Недоступна и может быть им не нужна.
Мысль о Ничто самой же себе непосильна, ибо
она есть способ бытия Ничто и вряд ли,
что очень удачный.
Сущее трепетно как! Искупленья не будет.
Этот ужас. И эта жалость, пусть и неясно к кому…
Неуклонность забвенья,
затменья. Есть лишь свет,
Нет источника света.
Мерой такою мерить бытие?!
Абсолют, абсолютность вообще чего-либо —
достижение или
Пре-о-до-ле-ние их,
хотя бы попытка —
дело, знаешь, не в этом.
Но попробуй еще дотянись. Пригубить
попробуй здесь каплю. Этот сухой вкус подлинности,
очевидно, той самой, искомой.
В мире чего-то так и не будет.
Кажется, грек был прав.
Сущность жизни – неисчерпаемость (вроде бы).
Способ бытия – катастрофа.
На полях \\
две последние строчки надо будет вычеркнуть. Пусть и жалко, конечно.

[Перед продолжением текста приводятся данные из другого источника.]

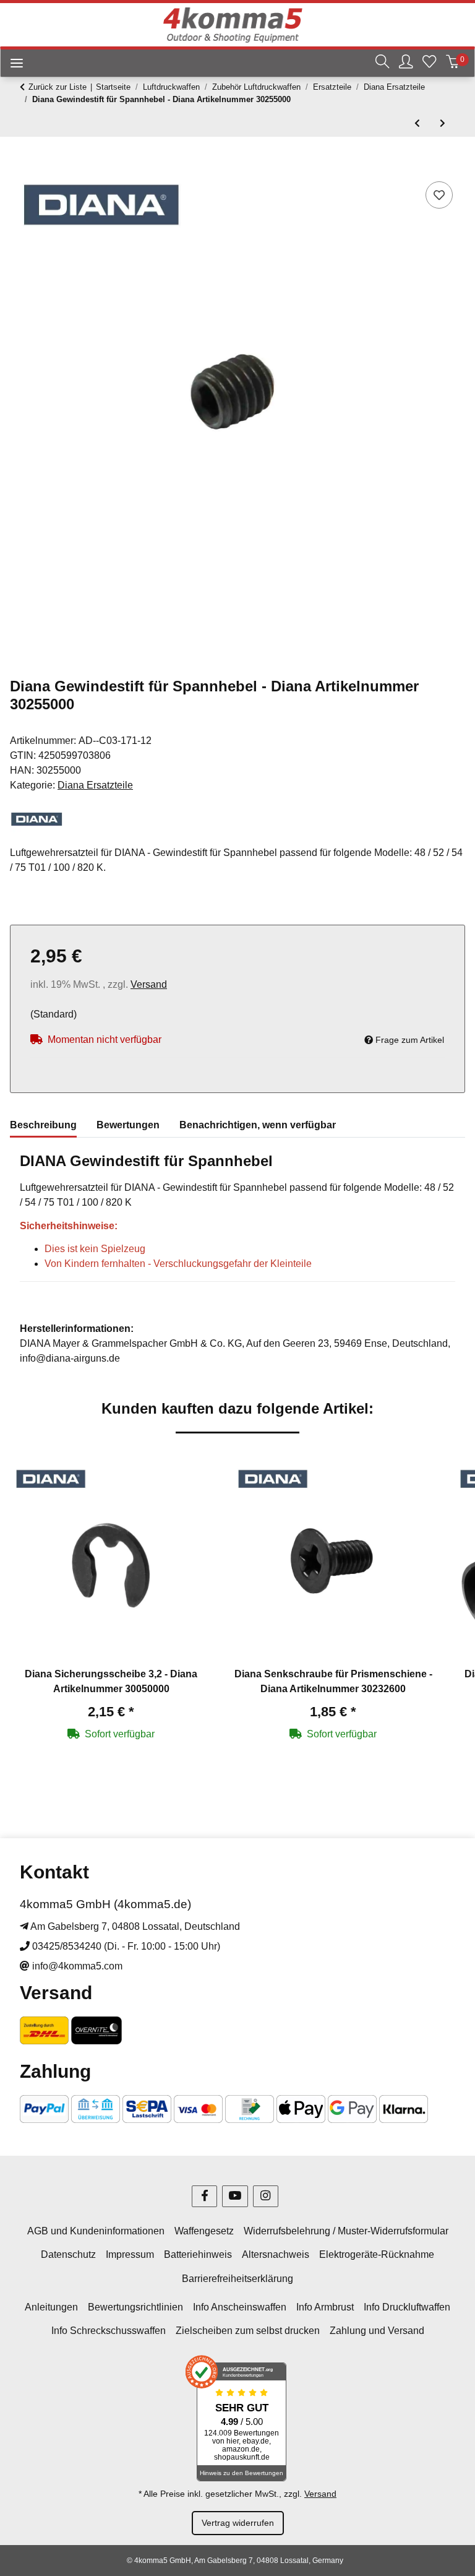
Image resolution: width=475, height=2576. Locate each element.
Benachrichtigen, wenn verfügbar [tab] (257, 1125)
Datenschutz (68, 2254)
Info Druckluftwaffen (407, 2307)
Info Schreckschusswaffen (108, 2330)
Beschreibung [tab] (43, 1125)
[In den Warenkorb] (20, 164)
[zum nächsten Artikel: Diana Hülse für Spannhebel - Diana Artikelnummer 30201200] (442, 123)
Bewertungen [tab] (128, 1125)
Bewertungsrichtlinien (135, 2307)
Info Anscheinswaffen (239, 2307)
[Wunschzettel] (429, 63)
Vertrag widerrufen (238, 2523)
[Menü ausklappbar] (12, 65)
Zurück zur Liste (57, 87)
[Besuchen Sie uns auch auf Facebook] (204, 2196)
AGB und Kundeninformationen (96, 2231)
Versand (149, 984)
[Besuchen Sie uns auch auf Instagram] (265, 2196)
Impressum (130, 2254)
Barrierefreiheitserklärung (237, 2278)
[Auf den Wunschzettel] (439, 195)
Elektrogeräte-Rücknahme (376, 2254)
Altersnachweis (275, 2254)
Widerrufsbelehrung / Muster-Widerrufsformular (346, 2231)
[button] (382, 63)
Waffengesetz (204, 2231)
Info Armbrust (325, 2307)
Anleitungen (51, 2307)
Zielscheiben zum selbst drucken (248, 2330)
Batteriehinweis (198, 2254)
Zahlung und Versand (377, 2330)
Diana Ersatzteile (95, 785)
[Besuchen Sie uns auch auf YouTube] (234, 2196)
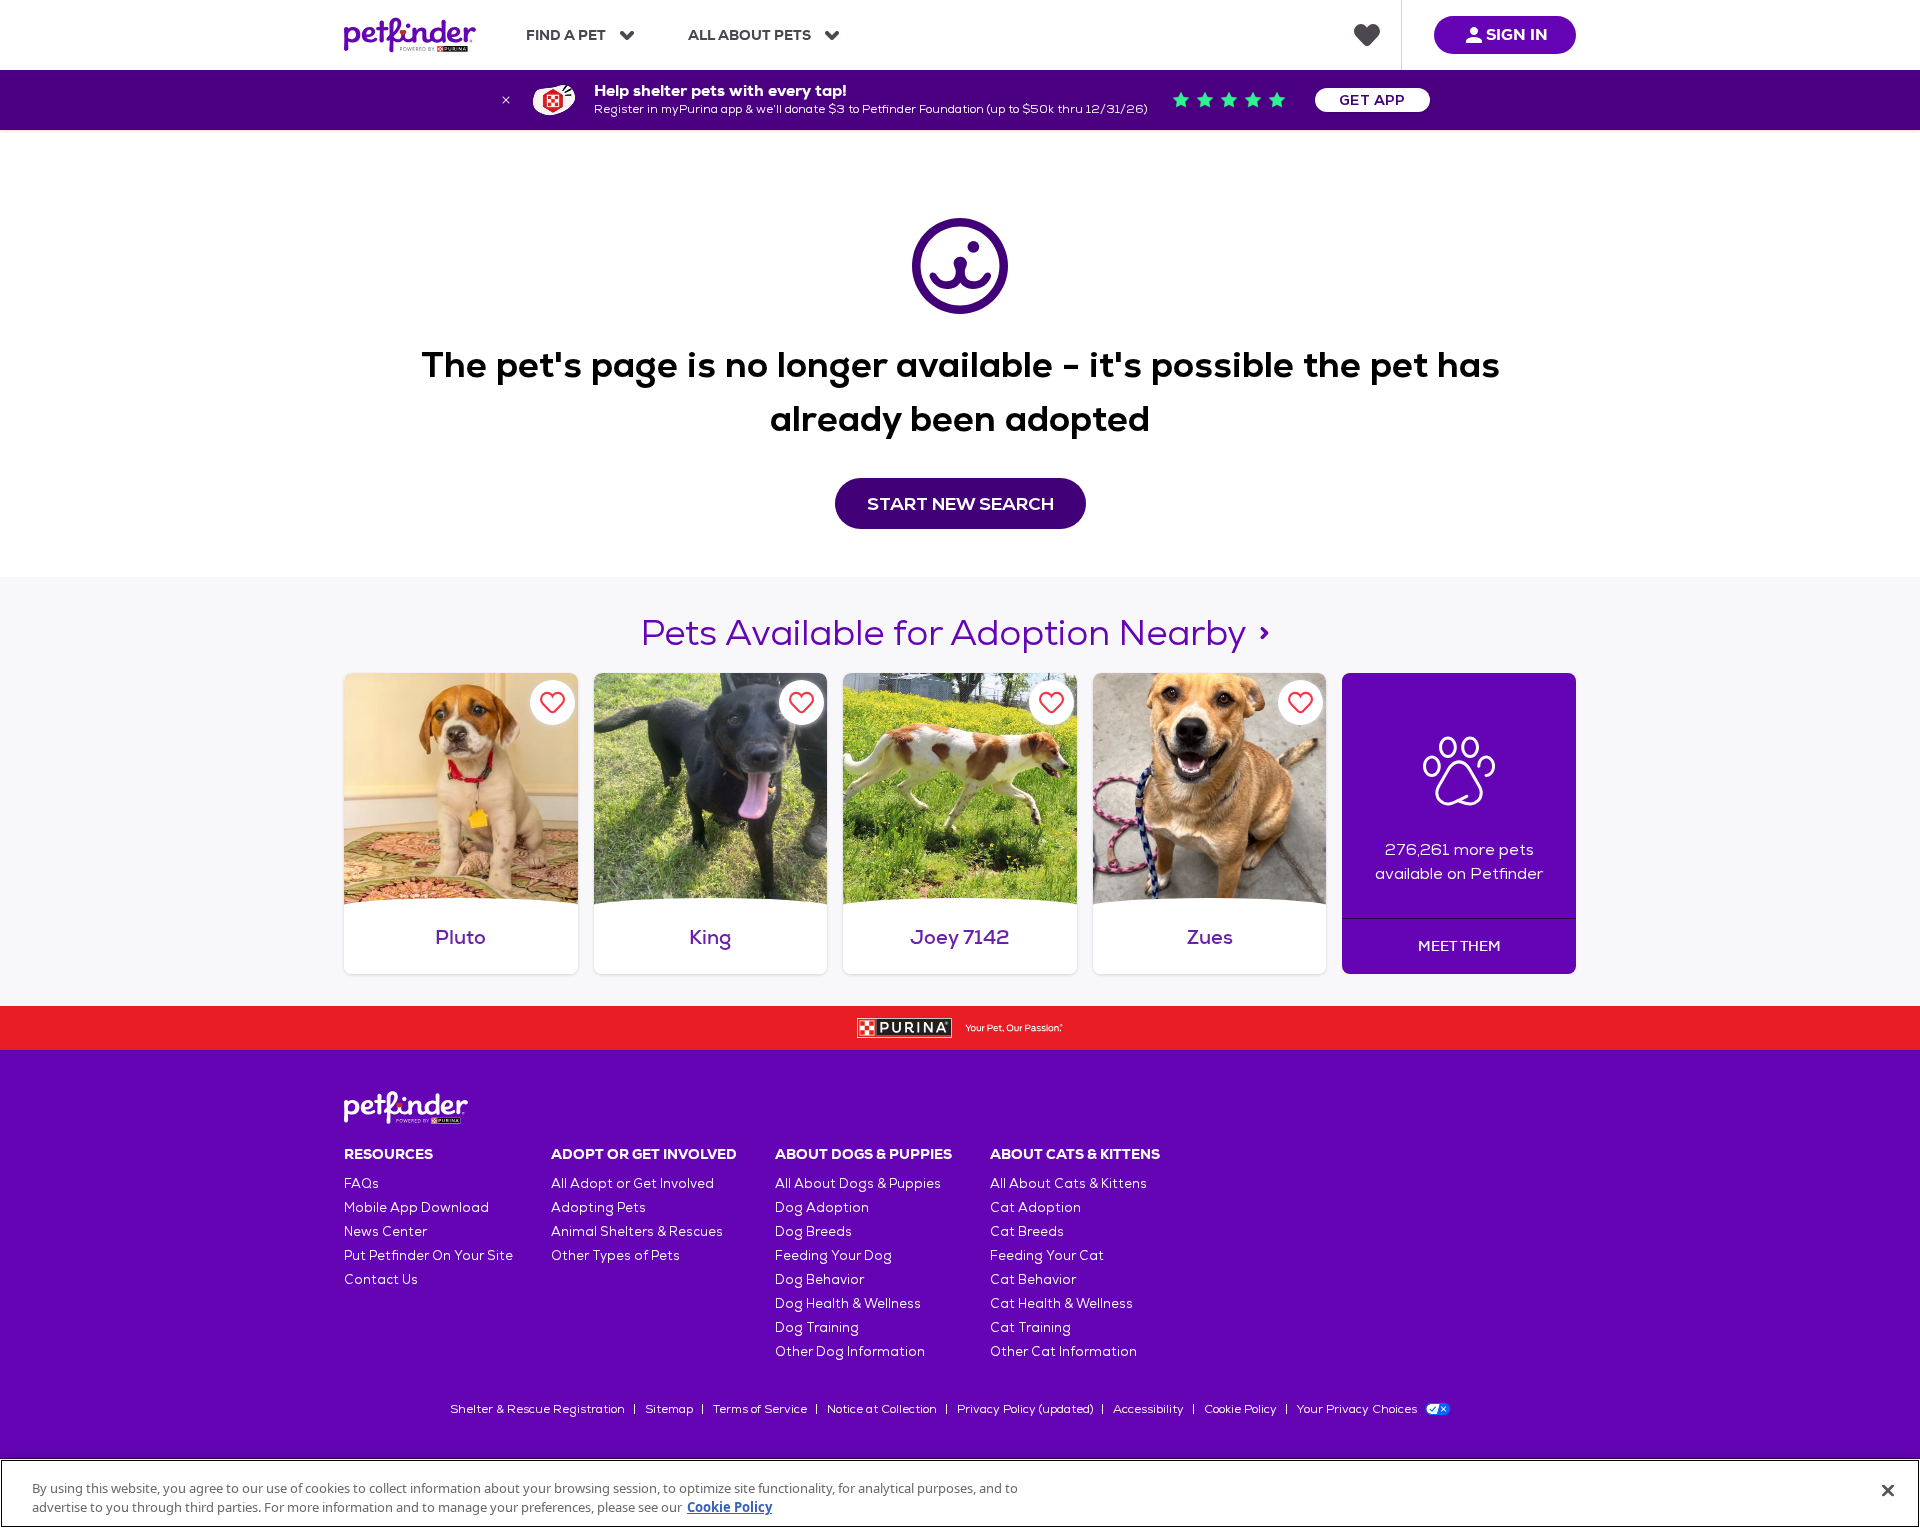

Окошко не занавешено. Холодильник, пробормотав спросонок, затих. Все команды от мозга, даже если доходят, их игнорируют члены, в смысле, сойдет и так. Здесь, «на горе» дыхание города ровно. Все во всем. Все в ни-чем. Случайный авто как тот по тростинке жучок. Ты о том, что здесь вообще ни на что не имеешь прав. Вот и славно, покуда можешь, будешь писать. Во всяком случае, хватит бумаги…
\\ Из черновиков Лехтмана \\
Почти уже нагая роща. Гул ветра. Листья, что сорваны очередным порывом, подняты вверх, прежде чем лечь к своим бесчисленным собратьям, совершить положенное, заведенное навсегда… Их тыльная сторона отливает серебром, подобно ряби вод или стайке рыбок… Небо очищено от деталей, подробностей неба. Свет – будто и вправду последний. Выстуженный мир – в самом этом у-бывании сколько обещания, точней, доказательства добра… конечно, добра и только, бытия и смысла…
Этой же датой \\
Самое начало сентября. Деревья осени сами источник света… О это, пока что сладкое выстывание мира. Как славно, что мне не надо – не надо больше просить, да и не о чем.
Другой
Если б страдание только имело смысл…
– Не помню точно, сколько мне было лет, – говорил Лоттер, – но видимо, не больше девяти. Да, отца уже не стало. Но мама по-прежнему каждое лето вывозила меня в Ниццу.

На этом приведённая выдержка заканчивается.